(Stored records)

________________

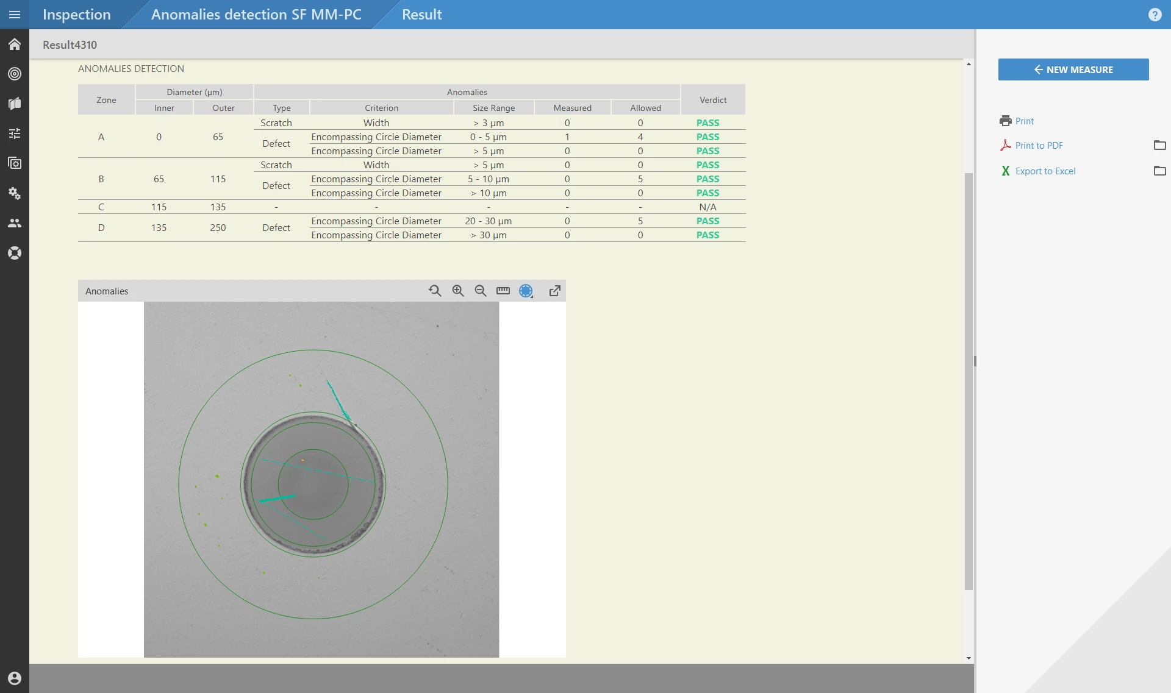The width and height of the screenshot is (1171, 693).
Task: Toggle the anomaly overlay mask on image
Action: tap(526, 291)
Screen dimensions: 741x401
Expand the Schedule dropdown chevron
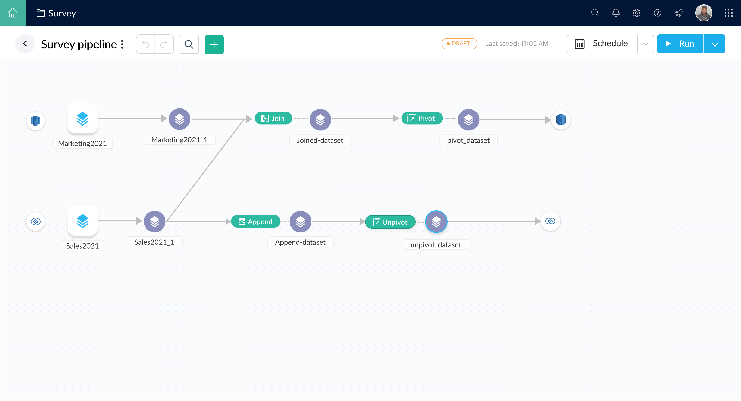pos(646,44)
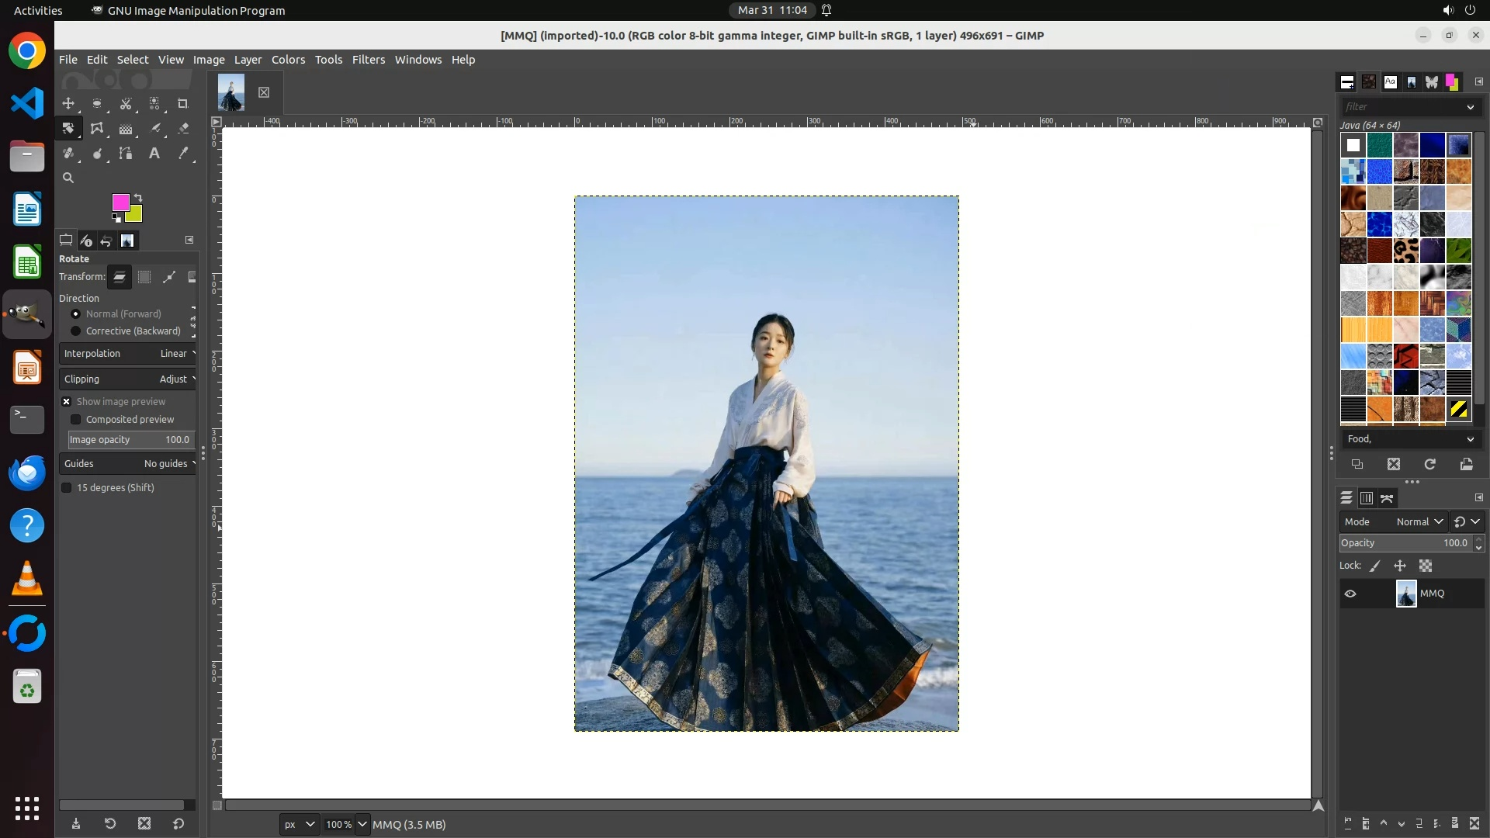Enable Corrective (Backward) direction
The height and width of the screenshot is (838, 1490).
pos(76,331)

________________

Instructions to follow
Each line from the one containing "Screen dimensions: 741x401" down to the final line of the records above must be reproduced exactly; no pictures go into the copy.

Response area
Screen dimensions: 741x401
Expand the Schedule dropdown chevron
pos(646,44)
Enable Corrective (Backward) direction
The height and width of the screenshot is (838, 1490).
pos(76,331)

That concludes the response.